== Required work ==
From the entries below, copy every line holding the word "bottom".

== Source material ==
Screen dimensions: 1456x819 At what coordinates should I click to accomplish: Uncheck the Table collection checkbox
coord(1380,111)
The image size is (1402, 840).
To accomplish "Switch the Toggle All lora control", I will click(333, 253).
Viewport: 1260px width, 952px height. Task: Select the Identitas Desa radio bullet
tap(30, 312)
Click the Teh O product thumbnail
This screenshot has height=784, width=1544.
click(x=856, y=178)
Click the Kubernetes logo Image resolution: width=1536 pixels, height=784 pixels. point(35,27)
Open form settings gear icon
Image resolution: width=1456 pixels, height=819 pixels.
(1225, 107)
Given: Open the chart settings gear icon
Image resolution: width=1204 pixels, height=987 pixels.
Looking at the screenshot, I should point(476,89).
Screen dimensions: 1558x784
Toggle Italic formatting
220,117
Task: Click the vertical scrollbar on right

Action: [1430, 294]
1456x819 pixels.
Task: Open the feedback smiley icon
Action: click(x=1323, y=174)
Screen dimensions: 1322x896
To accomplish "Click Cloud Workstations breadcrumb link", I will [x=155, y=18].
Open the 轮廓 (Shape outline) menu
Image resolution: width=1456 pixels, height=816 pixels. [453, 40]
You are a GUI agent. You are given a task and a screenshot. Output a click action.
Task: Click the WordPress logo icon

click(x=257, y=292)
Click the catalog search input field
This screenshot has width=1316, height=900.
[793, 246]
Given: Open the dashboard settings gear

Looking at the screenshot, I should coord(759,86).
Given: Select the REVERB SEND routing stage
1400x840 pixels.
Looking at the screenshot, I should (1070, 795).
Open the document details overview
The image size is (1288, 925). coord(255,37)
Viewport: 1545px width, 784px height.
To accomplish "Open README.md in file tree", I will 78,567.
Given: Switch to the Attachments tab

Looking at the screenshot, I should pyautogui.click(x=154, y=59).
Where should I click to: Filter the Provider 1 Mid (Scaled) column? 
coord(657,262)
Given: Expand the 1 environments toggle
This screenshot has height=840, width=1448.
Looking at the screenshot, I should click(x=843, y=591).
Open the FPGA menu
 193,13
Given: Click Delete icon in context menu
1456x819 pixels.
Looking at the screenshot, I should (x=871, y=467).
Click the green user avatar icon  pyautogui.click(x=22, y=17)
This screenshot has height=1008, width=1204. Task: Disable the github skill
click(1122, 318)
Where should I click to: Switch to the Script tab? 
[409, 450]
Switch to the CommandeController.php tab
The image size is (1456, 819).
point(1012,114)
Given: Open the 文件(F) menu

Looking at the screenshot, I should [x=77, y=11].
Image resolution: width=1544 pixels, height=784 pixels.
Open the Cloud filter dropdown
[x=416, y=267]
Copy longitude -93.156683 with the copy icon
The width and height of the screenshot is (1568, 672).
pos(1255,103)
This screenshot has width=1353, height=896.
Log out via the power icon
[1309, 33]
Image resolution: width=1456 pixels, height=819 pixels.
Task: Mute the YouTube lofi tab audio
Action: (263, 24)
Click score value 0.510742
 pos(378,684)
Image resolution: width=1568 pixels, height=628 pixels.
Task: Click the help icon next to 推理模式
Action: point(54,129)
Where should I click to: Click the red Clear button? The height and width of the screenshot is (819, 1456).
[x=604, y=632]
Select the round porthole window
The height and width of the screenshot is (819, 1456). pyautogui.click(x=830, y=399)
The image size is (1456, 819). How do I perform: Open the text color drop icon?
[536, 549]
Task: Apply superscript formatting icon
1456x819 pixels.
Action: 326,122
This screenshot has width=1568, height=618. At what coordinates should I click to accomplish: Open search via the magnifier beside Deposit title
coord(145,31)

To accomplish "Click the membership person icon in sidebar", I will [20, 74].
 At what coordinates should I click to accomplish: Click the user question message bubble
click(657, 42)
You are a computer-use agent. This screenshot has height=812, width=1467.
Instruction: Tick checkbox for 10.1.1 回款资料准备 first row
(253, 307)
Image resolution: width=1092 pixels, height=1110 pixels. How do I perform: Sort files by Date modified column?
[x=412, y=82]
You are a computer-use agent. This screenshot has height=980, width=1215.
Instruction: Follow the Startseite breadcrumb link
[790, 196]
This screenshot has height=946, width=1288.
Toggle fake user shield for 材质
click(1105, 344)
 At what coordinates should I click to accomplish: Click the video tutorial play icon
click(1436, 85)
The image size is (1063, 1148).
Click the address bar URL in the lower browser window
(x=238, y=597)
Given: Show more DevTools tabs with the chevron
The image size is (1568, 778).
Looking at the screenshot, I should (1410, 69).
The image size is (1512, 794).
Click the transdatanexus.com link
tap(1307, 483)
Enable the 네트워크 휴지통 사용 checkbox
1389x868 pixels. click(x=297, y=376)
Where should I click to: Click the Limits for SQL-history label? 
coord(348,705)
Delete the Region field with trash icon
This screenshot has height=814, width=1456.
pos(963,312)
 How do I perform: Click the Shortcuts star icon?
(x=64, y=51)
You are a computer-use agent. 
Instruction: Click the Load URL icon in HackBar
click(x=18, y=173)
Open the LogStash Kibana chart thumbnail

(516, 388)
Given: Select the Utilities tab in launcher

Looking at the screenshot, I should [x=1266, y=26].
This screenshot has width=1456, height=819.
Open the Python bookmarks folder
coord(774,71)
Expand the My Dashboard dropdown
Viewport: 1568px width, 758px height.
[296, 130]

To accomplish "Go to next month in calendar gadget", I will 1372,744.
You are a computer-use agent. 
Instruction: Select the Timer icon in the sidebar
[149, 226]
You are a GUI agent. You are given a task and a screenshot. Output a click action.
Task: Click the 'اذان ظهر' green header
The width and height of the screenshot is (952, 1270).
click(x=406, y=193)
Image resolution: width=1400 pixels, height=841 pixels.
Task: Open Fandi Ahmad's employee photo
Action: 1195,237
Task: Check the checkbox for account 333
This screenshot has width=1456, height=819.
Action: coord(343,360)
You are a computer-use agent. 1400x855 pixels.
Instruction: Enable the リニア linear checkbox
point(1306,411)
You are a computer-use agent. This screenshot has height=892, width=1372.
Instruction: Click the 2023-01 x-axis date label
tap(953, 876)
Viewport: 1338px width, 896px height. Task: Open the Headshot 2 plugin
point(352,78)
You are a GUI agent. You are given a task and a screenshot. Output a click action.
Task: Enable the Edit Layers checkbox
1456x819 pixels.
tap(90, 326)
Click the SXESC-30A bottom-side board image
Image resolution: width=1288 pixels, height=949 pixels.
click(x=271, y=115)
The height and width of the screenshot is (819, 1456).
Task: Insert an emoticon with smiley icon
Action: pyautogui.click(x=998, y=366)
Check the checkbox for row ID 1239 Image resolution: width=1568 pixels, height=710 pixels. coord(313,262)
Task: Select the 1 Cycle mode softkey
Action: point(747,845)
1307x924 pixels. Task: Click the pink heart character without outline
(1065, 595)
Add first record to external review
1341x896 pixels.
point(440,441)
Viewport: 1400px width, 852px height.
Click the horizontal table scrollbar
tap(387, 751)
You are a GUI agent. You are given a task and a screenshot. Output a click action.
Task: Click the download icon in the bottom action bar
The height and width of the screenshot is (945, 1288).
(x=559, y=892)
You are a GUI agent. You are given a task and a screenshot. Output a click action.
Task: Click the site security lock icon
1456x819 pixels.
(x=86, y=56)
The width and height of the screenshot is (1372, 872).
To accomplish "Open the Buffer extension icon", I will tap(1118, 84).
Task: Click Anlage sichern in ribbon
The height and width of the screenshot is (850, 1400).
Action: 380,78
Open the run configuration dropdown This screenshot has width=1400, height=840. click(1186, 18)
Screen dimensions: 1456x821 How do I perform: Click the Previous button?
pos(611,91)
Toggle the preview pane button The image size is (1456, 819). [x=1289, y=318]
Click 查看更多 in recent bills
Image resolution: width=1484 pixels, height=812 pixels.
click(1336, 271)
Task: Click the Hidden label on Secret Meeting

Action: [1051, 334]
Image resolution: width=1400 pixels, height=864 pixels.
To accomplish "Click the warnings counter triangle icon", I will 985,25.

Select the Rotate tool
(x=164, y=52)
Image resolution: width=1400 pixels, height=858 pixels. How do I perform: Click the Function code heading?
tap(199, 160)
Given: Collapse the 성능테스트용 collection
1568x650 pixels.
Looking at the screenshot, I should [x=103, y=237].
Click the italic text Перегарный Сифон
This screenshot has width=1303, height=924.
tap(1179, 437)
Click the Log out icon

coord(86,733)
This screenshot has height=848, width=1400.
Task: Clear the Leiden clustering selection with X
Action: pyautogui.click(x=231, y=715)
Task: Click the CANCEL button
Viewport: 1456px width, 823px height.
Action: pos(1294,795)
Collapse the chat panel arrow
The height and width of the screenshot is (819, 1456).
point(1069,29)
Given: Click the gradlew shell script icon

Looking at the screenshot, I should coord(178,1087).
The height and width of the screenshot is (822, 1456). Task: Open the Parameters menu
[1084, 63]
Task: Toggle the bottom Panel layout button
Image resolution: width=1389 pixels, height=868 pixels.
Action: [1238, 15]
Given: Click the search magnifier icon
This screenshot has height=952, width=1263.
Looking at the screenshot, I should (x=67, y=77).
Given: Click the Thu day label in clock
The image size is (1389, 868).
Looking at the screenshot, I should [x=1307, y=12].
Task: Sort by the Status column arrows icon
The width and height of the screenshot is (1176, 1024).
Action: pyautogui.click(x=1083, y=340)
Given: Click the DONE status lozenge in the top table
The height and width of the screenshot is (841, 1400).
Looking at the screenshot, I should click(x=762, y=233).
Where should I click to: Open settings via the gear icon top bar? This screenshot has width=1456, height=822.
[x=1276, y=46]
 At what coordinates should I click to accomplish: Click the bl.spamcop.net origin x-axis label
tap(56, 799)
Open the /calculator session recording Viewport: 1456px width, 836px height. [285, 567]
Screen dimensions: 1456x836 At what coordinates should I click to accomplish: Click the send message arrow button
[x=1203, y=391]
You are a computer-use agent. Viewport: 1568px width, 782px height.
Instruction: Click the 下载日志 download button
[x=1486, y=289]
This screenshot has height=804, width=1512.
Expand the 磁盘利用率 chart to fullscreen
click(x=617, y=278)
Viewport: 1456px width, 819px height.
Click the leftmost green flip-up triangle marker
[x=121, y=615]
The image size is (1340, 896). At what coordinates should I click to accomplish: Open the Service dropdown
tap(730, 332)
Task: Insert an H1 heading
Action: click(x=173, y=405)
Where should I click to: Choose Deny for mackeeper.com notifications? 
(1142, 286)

== Answer space ==
Click the SXESC-30A bottom-side board image
Task: Click the download icon in the bottom action bar
Task: Toggle the bottom Panel layout button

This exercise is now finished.